2015-08-20 03:17 AM
Hi, I'd like to have some additional information about events I sometimes gather while auditing CIFS shares.
The first one is EventID 563, Object Open for Delete: NetApp Library (https://library.netapp.com/ecmdocs/ECMP1196993/html/GUID-1BC2FAB0-A641-4D16-A4A0-44871F560509.html) says this is a Logon/Logoff event, but I think this is not true.

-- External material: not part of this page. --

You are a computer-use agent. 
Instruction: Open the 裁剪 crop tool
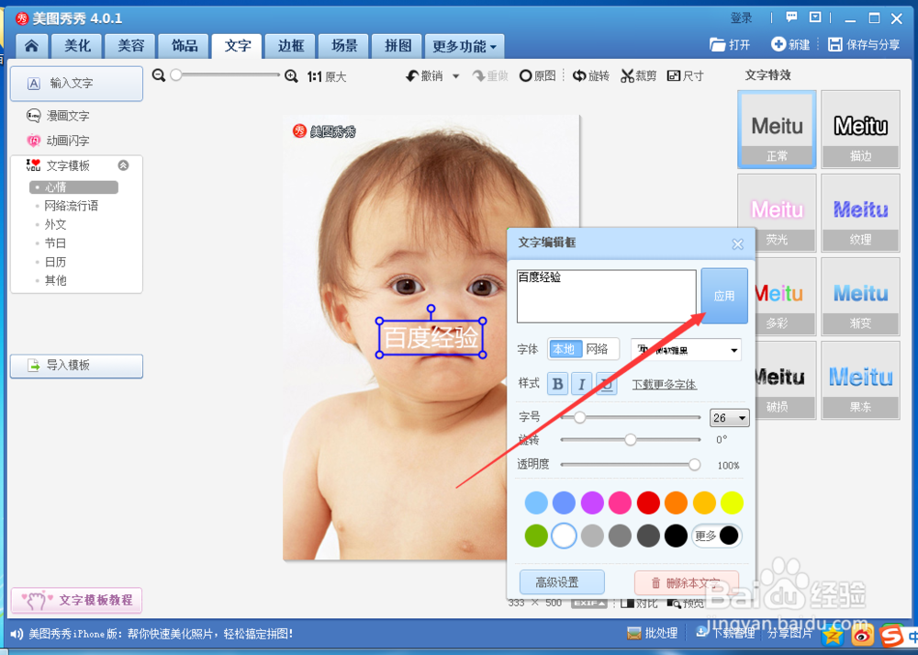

Se second is EventID 567, Object Access Attempt. I've notice I gather this every 32KB of data readed, can anyone confirm this? Also, this events has more information than what expected from MS documentation: http://www.microsoft.com/technet/support/ee/transform.aspx?ProdName=Windows+Operating+System&EvtID=567&Evtsrc=Security. Othen than the "standard" fields, I have also the file name and additional information about who did it. Where can I found more documentation about this? Are there any other "non standard" events?
2015-08-20 05:39 AM
The first Event (ID 563) happens when a file is opened with FILE_DELETE_ON_CLOSE which is usually used for temporary files. Netapp will automatically delete that file when the last open file handle to it has been closed. Note that you (or rather a program) can also use that flag to force deletion of a file that is currently in use by another program (it still needs the delete-permission to the file itself of course, you cannot delete random files that way )
2015-08-24 12:10 AM
First of all, thank you.
Actually, eventID 563 seems to happens even when deleting normal files, not just temporarly. I've installed a netapp simultator and created some shares, and when I try to delete something are always triggered:
Then, if I press "I'm sure to delete" in explorer.exe:
Can I safely assume there isn't a delete until I found the last event? Online documentation does not state anything about...
I'm looking for something that avoids me the need of empirically find out "real" action. But again, i found no clear documentation at all.